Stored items
********************
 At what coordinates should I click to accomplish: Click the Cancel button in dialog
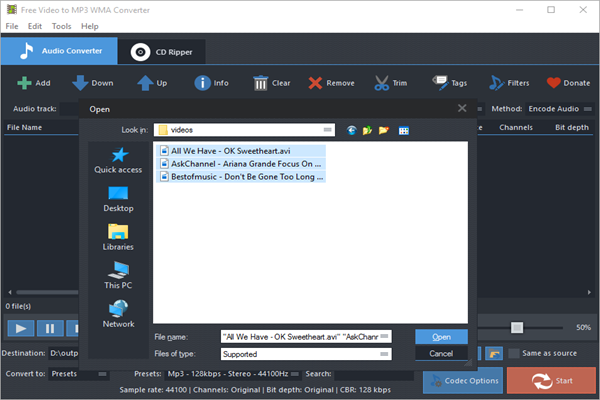[441, 354]
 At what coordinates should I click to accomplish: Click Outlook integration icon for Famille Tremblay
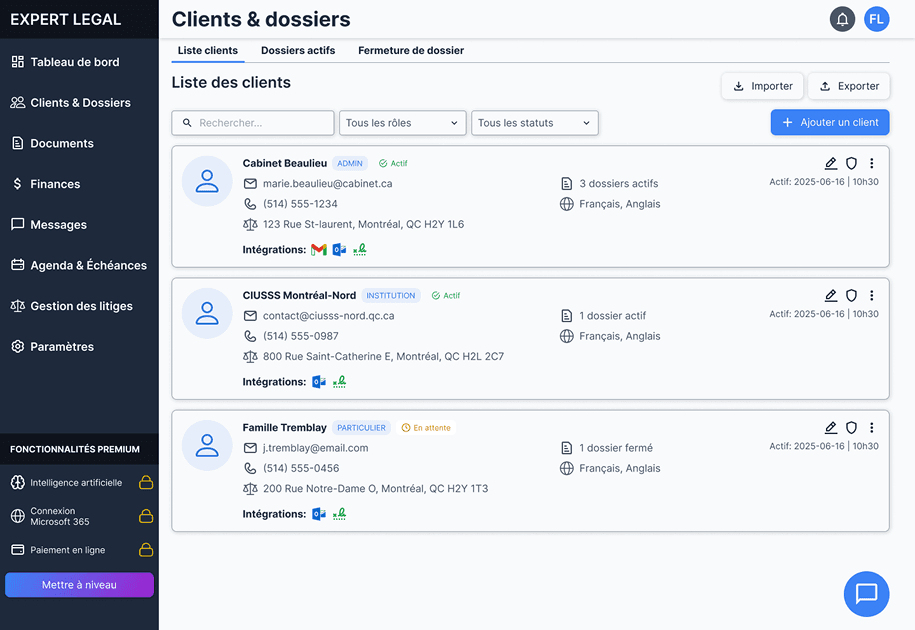click(x=319, y=514)
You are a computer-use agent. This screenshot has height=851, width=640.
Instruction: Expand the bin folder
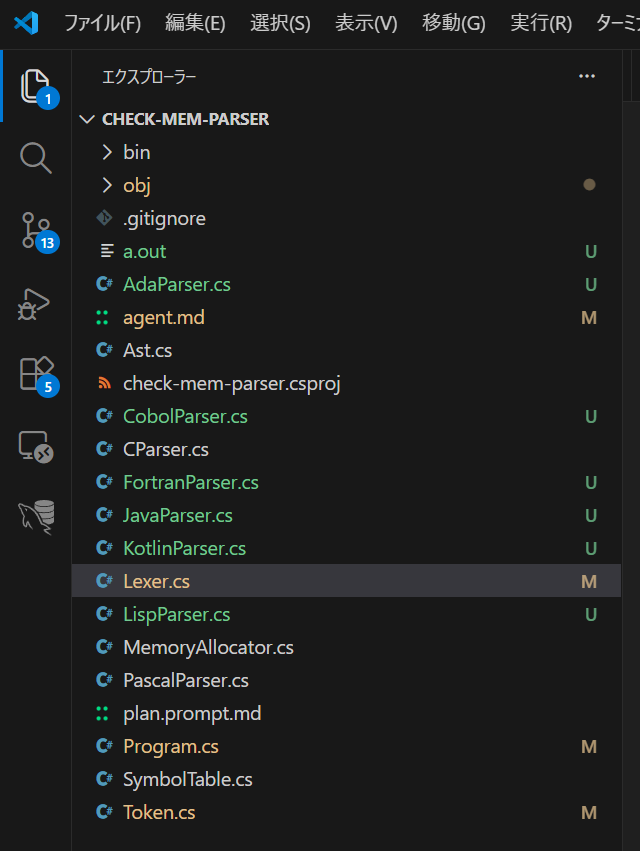click(x=136, y=152)
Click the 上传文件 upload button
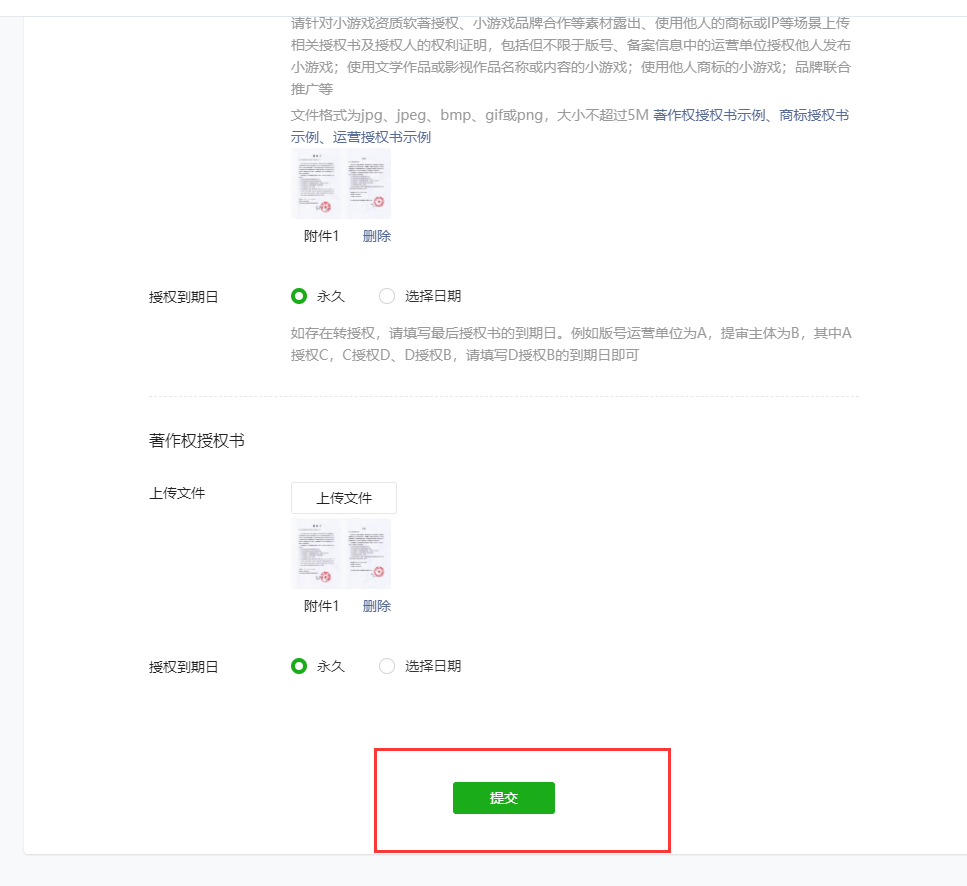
********************
* **Instructions to follow**
The answer should consist only of the lines from the line with "You are a computer-use" through the last line of the data, repeated exactly; pictures stay out.

* **Task result**
You are a computer-use agent. This screenshot has height=851, width=640.
Instruction: Expand the bin folder
click(x=136, y=152)
Click the 上传文件 upload button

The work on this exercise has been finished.